ABOUT THIS TASK:
Write the records out once more, exactly as they appear below.
BEGIN SUPPLIED INFORMATION
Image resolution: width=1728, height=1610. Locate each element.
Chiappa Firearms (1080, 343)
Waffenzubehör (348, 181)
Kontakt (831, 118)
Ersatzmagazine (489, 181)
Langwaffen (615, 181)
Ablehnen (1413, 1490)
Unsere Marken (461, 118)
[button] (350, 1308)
END SUPPLIED INFORMATION
ANSWER BOX:
Image resolution: width=1728, height=1610. Locate each element.
Chiappa Firearms (1080, 343)
Waffenzubehör (348, 181)
Kontakt (831, 118)
Ersatzmagazine (489, 181)
Langwaffen (615, 181)
Ablehnen (1413, 1490)
Unsere Marken (461, 118)
[button] (350, 1308)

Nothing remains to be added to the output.